Quanto mais se “descortina” a operação Lava Jato maior é o acirramento do descrédito e do ceticismo da população e a percepção de que a corrupção é endêmica.
Na visão dos eleitores, historicamente os políticos disputam pleitos para garantir o poder da “troca de favores”: seja para indicar cargos de confiança, conseguir vagas de trabalho para amigos e familiares ou benefícios pessoais com empresários ou até mesmo a propina.
Esta leitura sobre a “troca de favores” percebe a política como algo pessoal, onde os interesses individuais estão acima do bem comum e está é uma visão da maioria da sociedade. Está presente no depoimento estarrecedor de Emílio Odebrecht, no comportamento de muitos políticos, nas declarações de eleitores em grupos focais e em várias práticas cotidianas pelo país afora.
É sabido que o cerne deste dilema se encontra no conceito de reciprocidade. No princípio da reciprocidade destaca-se a “pessoa” e não o “indivíduo”, onde ocorre uma troca que é personalizada por uma pessoa moral. E dentro deste princípio existem diferentes tipos de trocas, que são legitimadas como “algo natural”, que faz parte do dia-a-dia. No princípio da reciprocidade é onde ocorre a fusão entre a representação e a mediação, que espera dos políticos a “atividade de despachantes”.
E a reciprocidade que alimenta a troca de favores, que leva ao jeitinho e a corrupção tem em sua base em outro vício permissivo da política brasileira que é o patrimonialismo, que faz com que o bem público seja tratado como algo pessoal e motiva os demais males do Estado que afetam a sociedade.
Os males que afetam o Estado e prejudicam a sociedade
1º) Corrupção – O mal mais notório neste momento. O problema da corrupção é endêmico e está enraizado nas instituições e na sociedade. É necessário descortinar a corrupção e desenvolver um sistema de debate que construa um regramento assentado em um novo contrato social com a sociedade, onde se pactue o que é certo e o que é errado, incluindo o debate do jeitinho.
2º) Burocratização/ ineficiência dos serviços públicos – Este é um mal que afeta muito a sociedade e estimula o descrédito com os gestores públicos. A população se questiona se a corrupção motiva a ineficiência ou a ineficiência é fruto da corrupção? Não há resposta para esta questão quando se lembra da burocracia e os seus dificultadores. O senso comum acredita que a burocracia significa “estado burro” ou “buromania”, quando é explícito o controle pela “mania” (fruto do interesse pessoal ou descaso) de um funcionário público. E neste campo os relatos do cotidiano permitem que muitos dossiês fossem elaborados.
3º) Privilégios – Este é um dos malefícios que permeiam o Estado e desestimulam a crença da população.

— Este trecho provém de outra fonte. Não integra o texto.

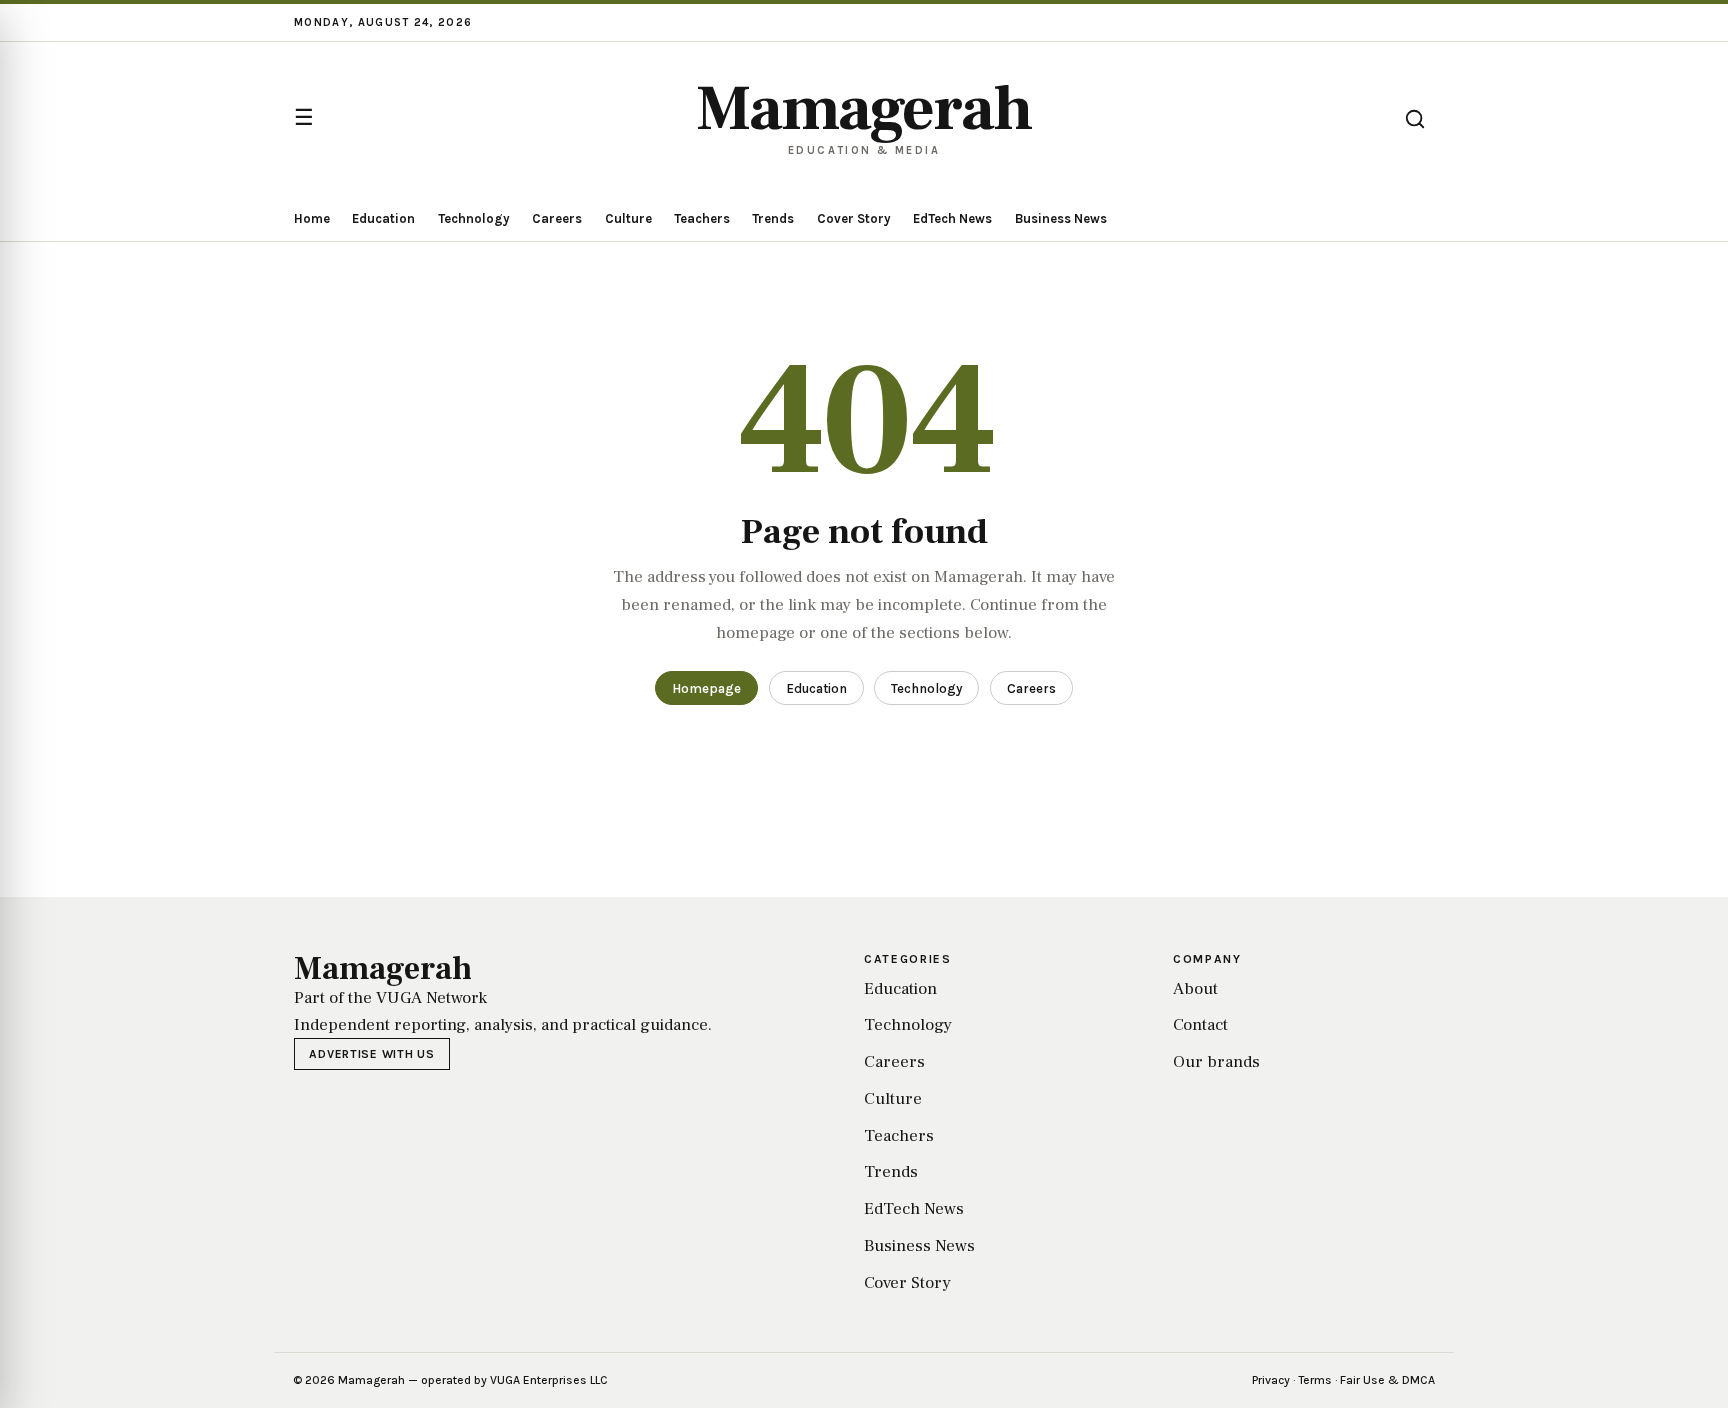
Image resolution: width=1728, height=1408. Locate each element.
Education (383, 218)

É como se para “os amigos tudo e para os demais os rigores da lei”. Quando a população relata seu desalento com os privilégios arrolam desde altos salários até auxílio moradia, mas também a utilização do carro público para fins pessoais, o não cumprimento de horário pelo funcionalismo ou cargos de confiança, a utilização de um espaço público para fins comerciais e assim por diante.
4º) Taxação/ tributação – Este é o mal que fecha o raciocínio do eleitor. Além de haver corrupção, ineficiência de serviços e privilégios a sociedade é constantemente sobretaxada ou tributada para a cobertura dos rombos destes outros malefícios. O debate da tributação transcende os dilemas dos empresários e adentra a sociedade como um todo, com exemplos práticos de uma “bitributação social” em casos como pedágio X IPVA.
O debate sobre a “janela” que queremos ver com o “descortinamento” da operação Lava Jato deve fomentar uma leitura mais holística sobre os males que afetam o Estado e sobre a conexão entre os mesmos. As reformas são vitais e devem “passar o país a limpo” em um curto tempo histórico, e tal ação não poderá ser feita sem envolver a sociedade, caso contrário, mudam as regras, mas não o comportamento/ cultura.